- **Your task**
Once the line containing "Task: Click the $server_port variable" is found in the records below, return it and each following line exactly, up to and including the line containing "Click info icon", and nothing else.

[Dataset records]
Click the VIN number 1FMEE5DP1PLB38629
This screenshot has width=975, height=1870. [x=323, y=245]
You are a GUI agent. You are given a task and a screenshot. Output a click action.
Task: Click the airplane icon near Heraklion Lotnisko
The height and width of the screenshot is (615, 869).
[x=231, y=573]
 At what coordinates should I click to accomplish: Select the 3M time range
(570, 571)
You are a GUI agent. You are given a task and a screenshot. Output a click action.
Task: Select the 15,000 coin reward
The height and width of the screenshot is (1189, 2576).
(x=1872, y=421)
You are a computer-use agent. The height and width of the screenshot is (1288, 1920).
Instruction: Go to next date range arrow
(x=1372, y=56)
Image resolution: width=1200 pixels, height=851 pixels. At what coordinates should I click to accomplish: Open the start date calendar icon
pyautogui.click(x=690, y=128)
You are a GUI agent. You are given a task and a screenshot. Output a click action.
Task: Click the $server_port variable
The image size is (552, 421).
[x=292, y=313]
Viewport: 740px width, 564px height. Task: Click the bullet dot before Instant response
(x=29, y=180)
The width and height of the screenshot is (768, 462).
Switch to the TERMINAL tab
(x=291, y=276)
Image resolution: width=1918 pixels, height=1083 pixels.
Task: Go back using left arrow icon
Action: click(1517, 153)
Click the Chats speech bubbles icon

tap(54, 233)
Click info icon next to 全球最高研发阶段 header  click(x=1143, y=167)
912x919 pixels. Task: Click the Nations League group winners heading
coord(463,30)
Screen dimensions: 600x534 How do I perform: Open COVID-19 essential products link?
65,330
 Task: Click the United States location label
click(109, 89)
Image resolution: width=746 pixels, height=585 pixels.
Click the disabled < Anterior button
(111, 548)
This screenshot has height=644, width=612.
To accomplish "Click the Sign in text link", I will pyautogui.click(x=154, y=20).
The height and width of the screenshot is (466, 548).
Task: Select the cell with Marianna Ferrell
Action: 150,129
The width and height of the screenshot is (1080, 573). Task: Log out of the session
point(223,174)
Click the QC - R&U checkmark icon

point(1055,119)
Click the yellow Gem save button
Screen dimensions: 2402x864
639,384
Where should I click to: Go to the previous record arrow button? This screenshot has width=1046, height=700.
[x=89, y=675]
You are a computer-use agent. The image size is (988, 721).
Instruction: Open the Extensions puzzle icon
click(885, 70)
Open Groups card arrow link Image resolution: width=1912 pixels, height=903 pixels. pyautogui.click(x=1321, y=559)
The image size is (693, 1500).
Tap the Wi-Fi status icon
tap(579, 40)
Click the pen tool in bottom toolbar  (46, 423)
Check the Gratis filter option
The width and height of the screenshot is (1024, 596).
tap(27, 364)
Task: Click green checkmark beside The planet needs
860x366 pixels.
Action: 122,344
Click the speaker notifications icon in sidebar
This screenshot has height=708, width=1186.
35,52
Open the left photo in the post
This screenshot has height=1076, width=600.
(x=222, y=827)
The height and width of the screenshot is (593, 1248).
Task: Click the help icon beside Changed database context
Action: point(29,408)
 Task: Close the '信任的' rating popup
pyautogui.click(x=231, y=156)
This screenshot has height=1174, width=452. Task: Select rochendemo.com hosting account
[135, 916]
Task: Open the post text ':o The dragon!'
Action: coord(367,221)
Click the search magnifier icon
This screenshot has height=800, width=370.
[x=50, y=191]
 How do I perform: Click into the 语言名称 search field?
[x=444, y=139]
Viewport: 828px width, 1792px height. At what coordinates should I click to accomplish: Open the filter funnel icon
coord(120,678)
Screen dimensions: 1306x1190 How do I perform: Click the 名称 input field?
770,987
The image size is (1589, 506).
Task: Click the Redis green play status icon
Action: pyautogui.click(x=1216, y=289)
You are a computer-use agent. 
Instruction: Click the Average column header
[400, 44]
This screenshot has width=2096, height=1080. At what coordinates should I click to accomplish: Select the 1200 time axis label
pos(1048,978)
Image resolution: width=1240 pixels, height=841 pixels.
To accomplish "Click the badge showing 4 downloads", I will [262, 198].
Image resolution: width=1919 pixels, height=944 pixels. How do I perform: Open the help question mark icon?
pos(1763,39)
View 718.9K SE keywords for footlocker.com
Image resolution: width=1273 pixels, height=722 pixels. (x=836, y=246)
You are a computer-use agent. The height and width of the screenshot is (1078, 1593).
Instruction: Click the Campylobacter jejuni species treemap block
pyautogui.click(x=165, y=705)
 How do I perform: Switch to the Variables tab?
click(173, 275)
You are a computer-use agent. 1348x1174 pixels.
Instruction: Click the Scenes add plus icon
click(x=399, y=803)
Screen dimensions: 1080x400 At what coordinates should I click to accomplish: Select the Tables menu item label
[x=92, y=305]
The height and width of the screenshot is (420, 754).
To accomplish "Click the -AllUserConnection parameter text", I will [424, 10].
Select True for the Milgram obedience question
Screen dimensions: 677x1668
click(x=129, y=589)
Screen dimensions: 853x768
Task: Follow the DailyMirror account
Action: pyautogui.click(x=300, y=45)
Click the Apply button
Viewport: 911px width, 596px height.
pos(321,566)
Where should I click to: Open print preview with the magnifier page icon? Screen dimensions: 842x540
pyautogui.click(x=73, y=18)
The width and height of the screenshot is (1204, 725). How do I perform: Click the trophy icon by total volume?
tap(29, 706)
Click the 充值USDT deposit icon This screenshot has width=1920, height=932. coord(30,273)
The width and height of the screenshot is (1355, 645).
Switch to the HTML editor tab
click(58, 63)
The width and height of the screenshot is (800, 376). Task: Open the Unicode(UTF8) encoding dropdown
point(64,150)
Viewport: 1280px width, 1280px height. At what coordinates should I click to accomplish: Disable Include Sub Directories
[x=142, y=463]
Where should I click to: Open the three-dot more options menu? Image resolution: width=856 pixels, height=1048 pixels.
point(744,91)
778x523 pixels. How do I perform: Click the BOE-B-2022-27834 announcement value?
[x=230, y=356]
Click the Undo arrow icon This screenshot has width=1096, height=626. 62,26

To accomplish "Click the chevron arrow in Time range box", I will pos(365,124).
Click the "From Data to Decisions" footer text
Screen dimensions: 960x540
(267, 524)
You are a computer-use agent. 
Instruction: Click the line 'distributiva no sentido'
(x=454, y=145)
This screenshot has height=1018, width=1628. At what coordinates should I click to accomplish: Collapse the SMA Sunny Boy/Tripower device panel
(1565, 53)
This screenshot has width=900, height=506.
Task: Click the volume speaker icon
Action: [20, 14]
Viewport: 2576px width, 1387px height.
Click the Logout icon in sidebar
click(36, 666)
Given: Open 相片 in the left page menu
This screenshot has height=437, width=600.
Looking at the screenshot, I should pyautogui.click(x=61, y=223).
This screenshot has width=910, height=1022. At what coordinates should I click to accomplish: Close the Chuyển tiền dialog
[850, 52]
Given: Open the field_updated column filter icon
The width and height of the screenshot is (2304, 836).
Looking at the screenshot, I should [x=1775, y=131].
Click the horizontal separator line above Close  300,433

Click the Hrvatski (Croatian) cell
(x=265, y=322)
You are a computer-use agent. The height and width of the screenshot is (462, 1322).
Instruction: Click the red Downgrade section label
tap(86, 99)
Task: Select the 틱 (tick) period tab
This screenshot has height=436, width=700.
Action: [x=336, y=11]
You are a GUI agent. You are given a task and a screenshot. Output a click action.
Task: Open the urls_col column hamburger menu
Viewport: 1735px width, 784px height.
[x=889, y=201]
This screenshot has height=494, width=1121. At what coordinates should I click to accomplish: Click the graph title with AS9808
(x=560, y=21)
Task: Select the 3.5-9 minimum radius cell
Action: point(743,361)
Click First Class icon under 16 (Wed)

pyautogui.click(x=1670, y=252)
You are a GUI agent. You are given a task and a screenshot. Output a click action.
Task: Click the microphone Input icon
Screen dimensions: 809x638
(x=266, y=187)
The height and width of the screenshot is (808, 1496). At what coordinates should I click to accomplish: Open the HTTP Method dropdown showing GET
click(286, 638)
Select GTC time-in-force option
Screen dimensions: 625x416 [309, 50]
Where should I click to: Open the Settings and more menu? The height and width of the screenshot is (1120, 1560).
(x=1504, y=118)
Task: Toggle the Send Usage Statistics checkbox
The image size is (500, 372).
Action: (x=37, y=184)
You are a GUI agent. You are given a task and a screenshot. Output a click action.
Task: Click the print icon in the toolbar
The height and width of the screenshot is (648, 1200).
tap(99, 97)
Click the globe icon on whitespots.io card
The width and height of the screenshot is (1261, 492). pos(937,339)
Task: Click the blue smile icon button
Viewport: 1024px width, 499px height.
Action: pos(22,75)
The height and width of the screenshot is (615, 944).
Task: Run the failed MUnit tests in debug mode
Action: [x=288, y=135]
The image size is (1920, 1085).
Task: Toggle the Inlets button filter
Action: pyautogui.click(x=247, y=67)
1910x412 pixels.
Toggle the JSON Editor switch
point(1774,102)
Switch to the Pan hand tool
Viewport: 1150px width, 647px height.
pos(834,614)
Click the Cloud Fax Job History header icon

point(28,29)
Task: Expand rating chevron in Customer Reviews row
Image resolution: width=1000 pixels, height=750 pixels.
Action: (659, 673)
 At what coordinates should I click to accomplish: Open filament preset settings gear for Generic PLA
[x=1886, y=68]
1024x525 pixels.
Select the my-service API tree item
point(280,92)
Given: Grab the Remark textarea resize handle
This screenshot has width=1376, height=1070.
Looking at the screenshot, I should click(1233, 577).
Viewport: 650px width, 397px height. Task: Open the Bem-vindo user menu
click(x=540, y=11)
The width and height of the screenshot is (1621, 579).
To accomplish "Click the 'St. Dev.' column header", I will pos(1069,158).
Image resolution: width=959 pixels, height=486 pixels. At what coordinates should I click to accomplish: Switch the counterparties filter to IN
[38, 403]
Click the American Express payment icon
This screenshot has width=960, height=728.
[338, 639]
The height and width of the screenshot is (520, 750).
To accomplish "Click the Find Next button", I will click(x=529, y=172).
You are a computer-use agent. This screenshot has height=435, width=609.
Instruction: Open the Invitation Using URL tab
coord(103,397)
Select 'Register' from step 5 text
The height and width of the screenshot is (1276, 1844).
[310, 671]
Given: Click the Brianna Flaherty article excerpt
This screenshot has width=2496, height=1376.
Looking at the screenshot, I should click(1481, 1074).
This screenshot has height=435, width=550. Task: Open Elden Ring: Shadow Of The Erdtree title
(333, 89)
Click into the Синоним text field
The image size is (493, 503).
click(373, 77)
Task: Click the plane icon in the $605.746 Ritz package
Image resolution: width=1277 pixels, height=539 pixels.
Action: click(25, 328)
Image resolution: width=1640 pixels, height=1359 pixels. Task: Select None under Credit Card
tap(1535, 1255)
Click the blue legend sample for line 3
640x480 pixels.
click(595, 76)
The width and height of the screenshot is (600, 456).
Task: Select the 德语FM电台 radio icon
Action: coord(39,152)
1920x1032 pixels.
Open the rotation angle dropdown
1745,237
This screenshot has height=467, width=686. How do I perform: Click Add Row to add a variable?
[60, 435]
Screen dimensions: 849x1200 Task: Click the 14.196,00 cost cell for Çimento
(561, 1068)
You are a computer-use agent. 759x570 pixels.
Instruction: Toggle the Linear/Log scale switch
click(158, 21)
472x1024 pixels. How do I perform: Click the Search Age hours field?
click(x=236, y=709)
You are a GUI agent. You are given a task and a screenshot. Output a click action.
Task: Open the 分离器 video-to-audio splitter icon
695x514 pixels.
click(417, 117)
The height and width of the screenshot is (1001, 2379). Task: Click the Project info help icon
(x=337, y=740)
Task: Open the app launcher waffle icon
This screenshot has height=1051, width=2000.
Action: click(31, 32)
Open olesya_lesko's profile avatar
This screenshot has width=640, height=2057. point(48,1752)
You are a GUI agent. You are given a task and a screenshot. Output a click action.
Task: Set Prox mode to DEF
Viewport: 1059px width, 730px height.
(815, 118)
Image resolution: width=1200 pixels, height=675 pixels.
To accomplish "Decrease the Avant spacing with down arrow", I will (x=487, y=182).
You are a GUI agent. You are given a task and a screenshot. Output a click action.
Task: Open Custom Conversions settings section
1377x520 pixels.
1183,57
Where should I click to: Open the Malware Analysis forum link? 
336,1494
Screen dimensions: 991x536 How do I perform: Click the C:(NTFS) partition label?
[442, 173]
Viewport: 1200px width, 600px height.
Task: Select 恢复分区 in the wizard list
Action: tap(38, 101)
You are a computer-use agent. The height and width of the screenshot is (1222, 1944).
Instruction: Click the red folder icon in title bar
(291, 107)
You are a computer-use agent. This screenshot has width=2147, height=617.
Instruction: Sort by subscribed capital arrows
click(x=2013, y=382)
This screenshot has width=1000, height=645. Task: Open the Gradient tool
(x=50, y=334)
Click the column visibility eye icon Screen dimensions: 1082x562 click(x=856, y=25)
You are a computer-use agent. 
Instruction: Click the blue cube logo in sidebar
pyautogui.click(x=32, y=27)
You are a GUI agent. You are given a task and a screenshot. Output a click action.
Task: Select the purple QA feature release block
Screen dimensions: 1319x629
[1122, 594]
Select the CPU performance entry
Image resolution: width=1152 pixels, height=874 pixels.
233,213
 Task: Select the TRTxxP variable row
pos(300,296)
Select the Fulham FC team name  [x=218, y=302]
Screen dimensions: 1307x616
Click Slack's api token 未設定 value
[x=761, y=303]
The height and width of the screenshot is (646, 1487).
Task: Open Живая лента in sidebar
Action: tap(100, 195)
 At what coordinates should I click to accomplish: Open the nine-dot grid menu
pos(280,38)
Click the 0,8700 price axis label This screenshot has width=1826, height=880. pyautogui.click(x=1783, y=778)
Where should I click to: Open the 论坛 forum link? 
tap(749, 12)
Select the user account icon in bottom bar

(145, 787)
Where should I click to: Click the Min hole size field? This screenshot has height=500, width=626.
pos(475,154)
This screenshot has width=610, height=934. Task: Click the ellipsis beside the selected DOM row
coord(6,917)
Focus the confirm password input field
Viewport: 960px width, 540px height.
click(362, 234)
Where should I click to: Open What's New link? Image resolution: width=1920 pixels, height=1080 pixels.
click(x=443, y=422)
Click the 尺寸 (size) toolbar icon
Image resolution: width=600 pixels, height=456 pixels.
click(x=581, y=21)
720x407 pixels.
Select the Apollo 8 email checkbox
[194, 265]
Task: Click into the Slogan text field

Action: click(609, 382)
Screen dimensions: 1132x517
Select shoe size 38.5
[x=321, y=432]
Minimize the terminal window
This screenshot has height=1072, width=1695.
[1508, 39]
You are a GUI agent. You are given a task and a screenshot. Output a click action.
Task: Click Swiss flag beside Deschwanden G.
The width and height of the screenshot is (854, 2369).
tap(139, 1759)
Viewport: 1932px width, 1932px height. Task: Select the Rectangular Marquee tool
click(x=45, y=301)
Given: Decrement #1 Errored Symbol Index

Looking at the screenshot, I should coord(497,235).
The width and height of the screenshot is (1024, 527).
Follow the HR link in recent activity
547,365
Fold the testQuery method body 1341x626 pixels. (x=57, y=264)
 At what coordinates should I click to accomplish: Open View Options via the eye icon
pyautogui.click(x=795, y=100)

- **Solution for this task**
Task: Click the $server_port variable
The image size is (552, 421).
[x=292, y=313]
Viewport: 740px width, 564px height. Task: Click the bullet dot before Instant response
(x=29, y=180)
The width and height of the screenshot is (768, 462).
Switch to the TERMINAL tab
(x=291, y=276)
Image resolution: width=1918 pixels, height=1083 pixels.
Task: Go back using left arrow icon
Action: click(1517, 153)
Click the Chats speech bubbles icon

tap(54, 233)
Click info icon next to 全球最高研发阶段 header  click(x=1143, y=167)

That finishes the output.